Insider trading: SEC v Dishinger, Civil Action No. 2:22-cv-03258 (N.D. Ga. Filed August 15, 2022) is an action which names as defendants: Ann Dishinger, a senior finance manager at PR firm; Lawrence Palmer, a vice president of mortgage lending at a mortgage firm; Jerrold Palmer; and Lawrence Palmer, a vice president for another mortgage firm. This action centers on a data breach at Equifax. announced on September 7, 2017. When the data breach at the firm was discovered PR firm was retained to assist. Defendant Dishinger learned about the matter while working at the firm. She did not trade but did pass the information to L. Palmer who contacted a business client that traded in his account. Later L. Palmer reimbursed the business client for the cost of most of the positions. L Palmer disclosed the information to his brother and office co-worker, J. Palmen who then tipped a friend that traded. The day after the incident was disclosed the share price for Equifax dropped 14%. The conduits used by L. Palmer and J. Palmer sold their positions resulting in profits, respectively, of $34,848.90 and $73,398.74. The complaint alleges violations of Exchange Act Section 10(b). Defendants L. Palmer and J. Palmer settled, consenting to the entry of permanent injunctions based on the Section cited in the complaint. In addition, L. Palmer agreed to pay disgorgement of $9,000 plus prejudgment interest of $2,026 and a penalty of $88,698. J. Palmer agreed to pay disgorgement of $28,000, prejudgment interest of $6,303 and a penalty of $73,399. In a separate action filed in 2018 two other Equifax employees were charged with insider trading. See Lit. Rel. No. 25470 (August 16, 2022).

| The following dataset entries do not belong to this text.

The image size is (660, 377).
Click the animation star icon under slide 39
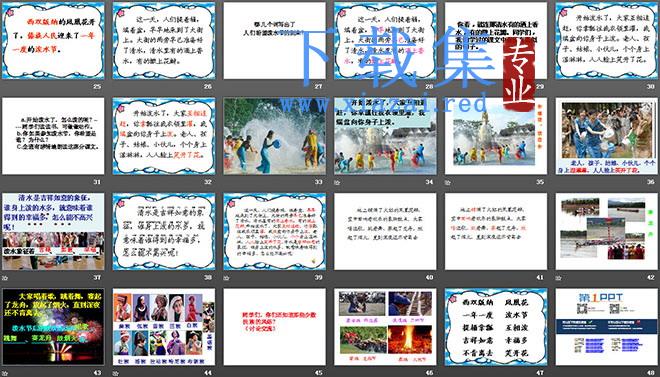(x=226, y=278)
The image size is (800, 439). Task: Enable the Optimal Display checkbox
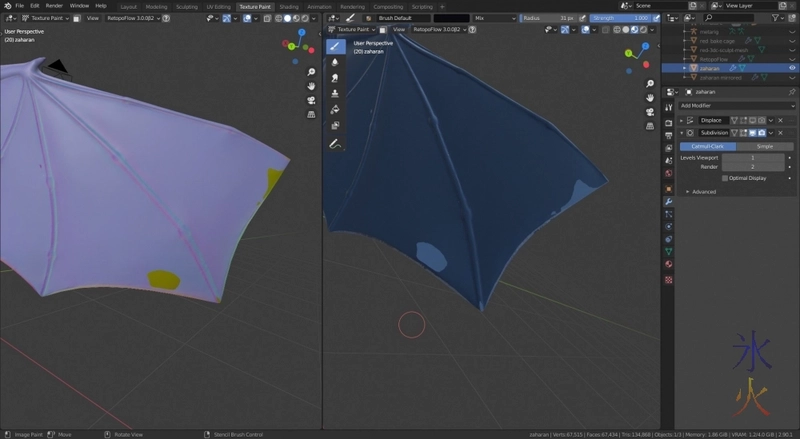pos(725,178)
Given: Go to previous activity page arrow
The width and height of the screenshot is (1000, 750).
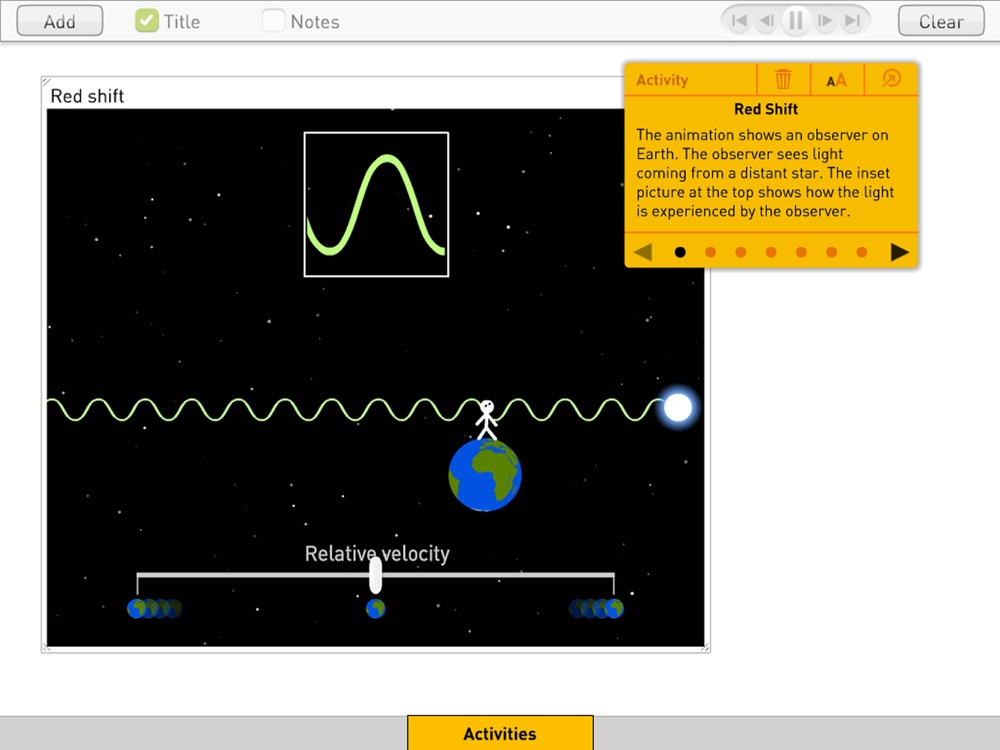Looking at the screenshot, I should coord(643,253).
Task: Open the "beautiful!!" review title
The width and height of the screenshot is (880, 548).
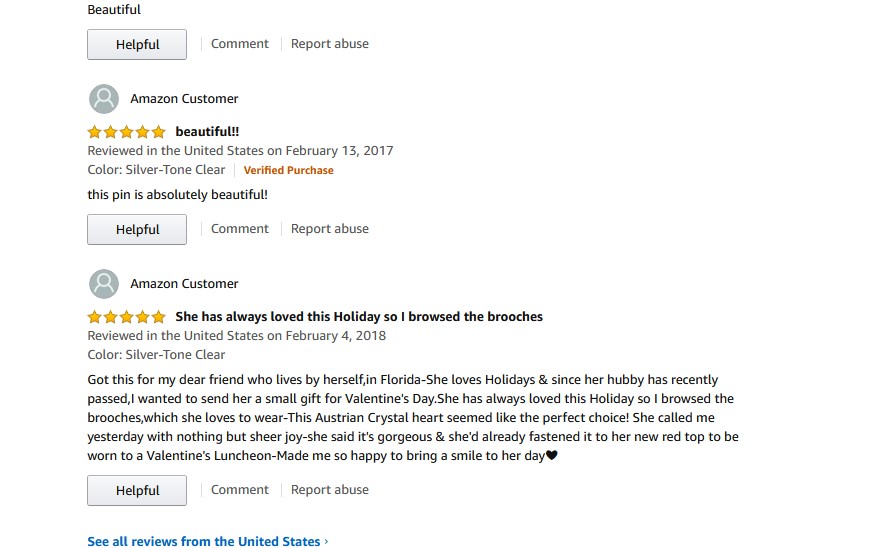Action: coord(207,132)
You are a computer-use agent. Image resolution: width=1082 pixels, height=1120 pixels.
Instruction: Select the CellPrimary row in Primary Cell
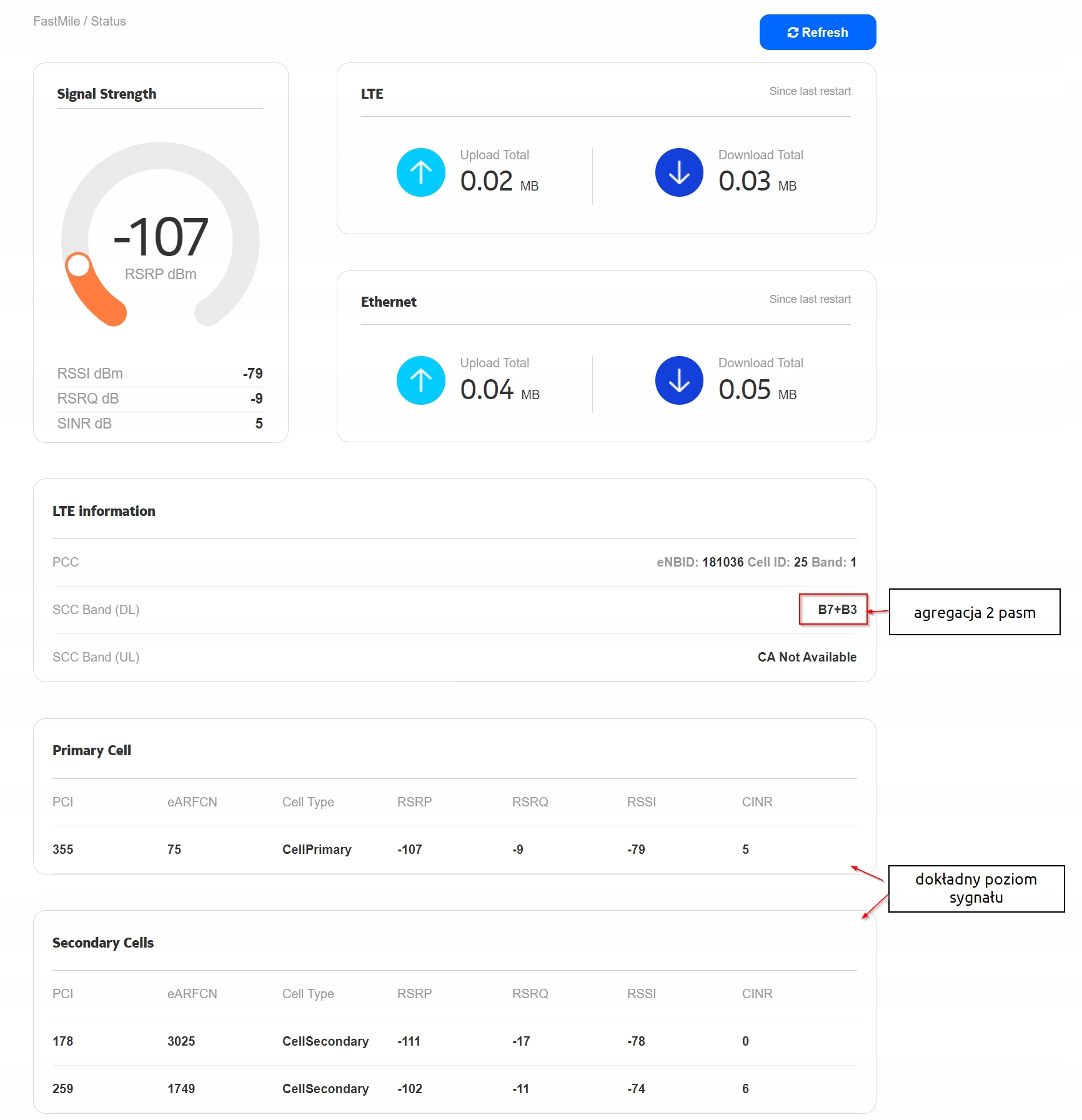(454, 850)
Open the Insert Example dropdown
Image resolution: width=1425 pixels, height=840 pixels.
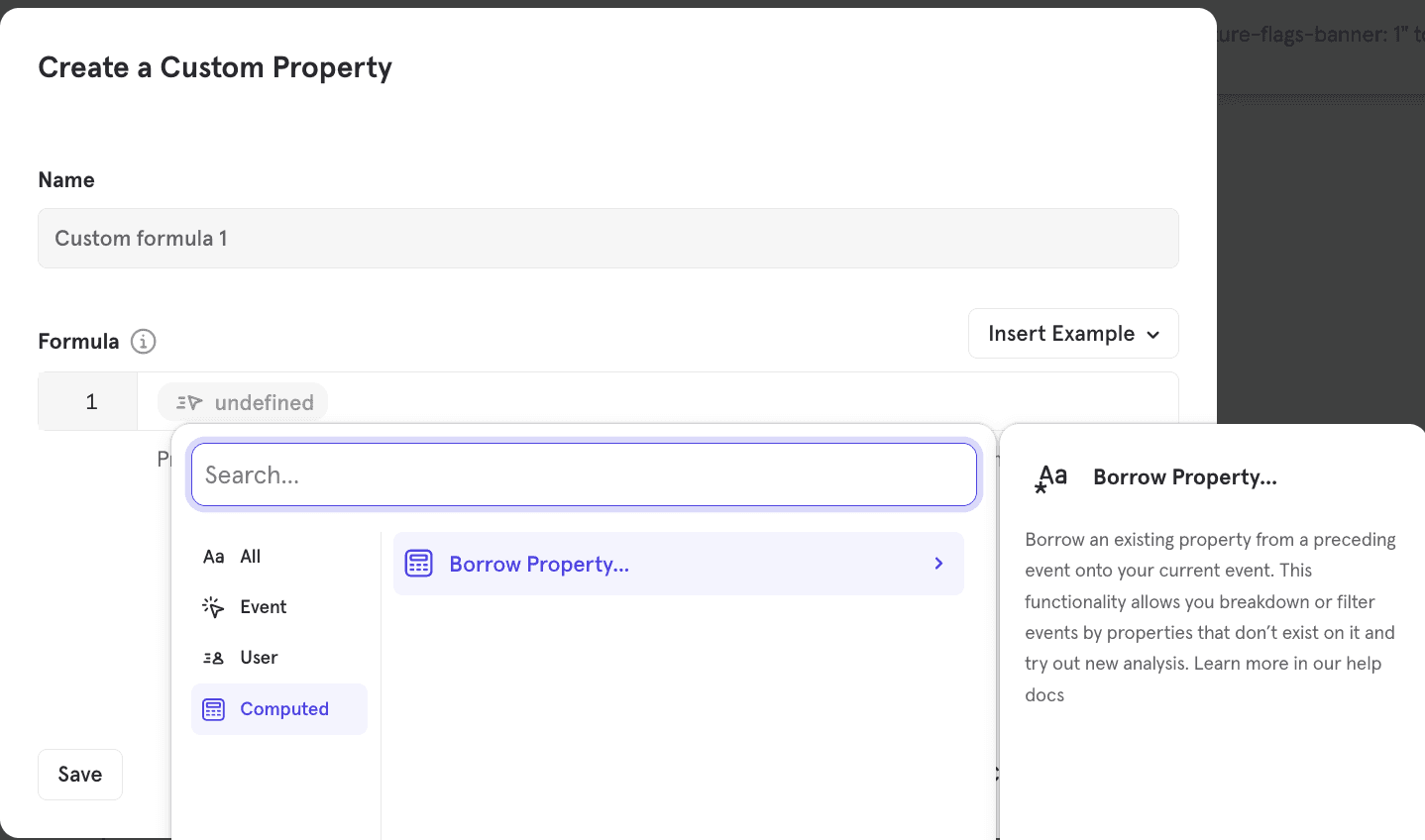click(x=1072, y=334)
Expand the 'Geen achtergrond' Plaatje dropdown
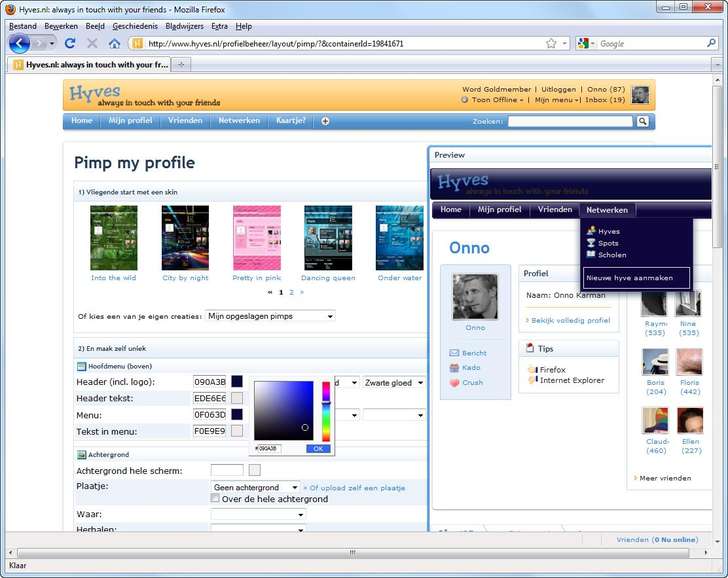 click(255, 488)
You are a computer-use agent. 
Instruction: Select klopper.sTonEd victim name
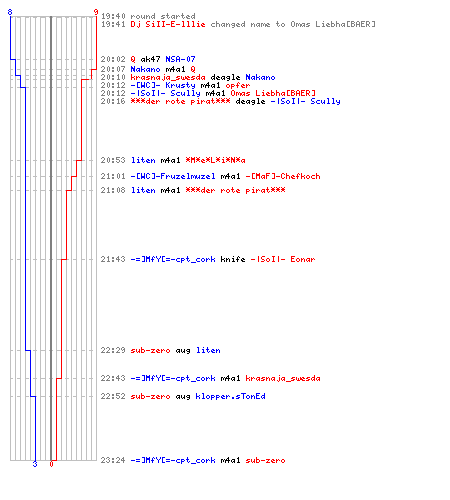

Fraudulent trading: SEC v. Barish, Civil Action No. 20-cv-6437 (S.D.N.Y.) is a previously filed action against registered representative Ross Barish. The complaint alleges that Mr. Barish engaged in a costly in-and-out trading strategy in customer accounts that was not based on due diligence but did generate commissions of over $400,000. Defendant resolved the matter, consenting to the entry of permanent injunctions based on Securities Act Section 17(a) and Exchange Act Section 10(b). He also agreed to pay disgorgement of $171,150.63, prejudgment interest of $16,683.20 and a penalty of $171, 150.53. See Lit. Rel. No. 25467 (August 15, 2022).

Manipulation: SEC v. Mohamed, Civil Action No. 1:22-mi-9999 (N.D. Ga. Filed August 15, 2022). The complaint names as defendants 18 individuals. The international group essentially divided into two overlapping groups to implement the manipulation. The plan focused on the shares of two microcap companies – Bio-Technology Development Corp. or LBTD and Good Gaming, Inc. or GMER. Each group acquired large positions in one of the stocks. The groups then teamed with others to hack a series of brokerage accounts. Those accounts were forced to purchase shares of either LBTD or GMER at inflated prices. Defendants ultimately sold the shares, reaping about $1.3 million. Much of the scheme focused on concealing the identity of the manipulators by taking certain steps over a period of about one year beginning in 2017. For example, as the groups acquired blocks of the two securities, they failed to file reports such as those required by Exchange Act Section 13(d). They also moved the shares back and forth among the groups, changing ownership and using dummy names. The complaint alleges violations of each subsection Securities Act Sections 17(a) and Exchange Act Section 10(b). The case is pending. See Lit. Rel. No. 25469 (August 16, 2022).

Hong Kong

Report: The Securities and Futures Commission of Hong Kong issued its quarterly report on August 16, 2022 (here).

Singapore

Remarks: Ravi Menon, Managing Director, Monetary Authority of Singapore, delivered remarks titled “How To Get to Net Zero,” on August 17, 2022 (here).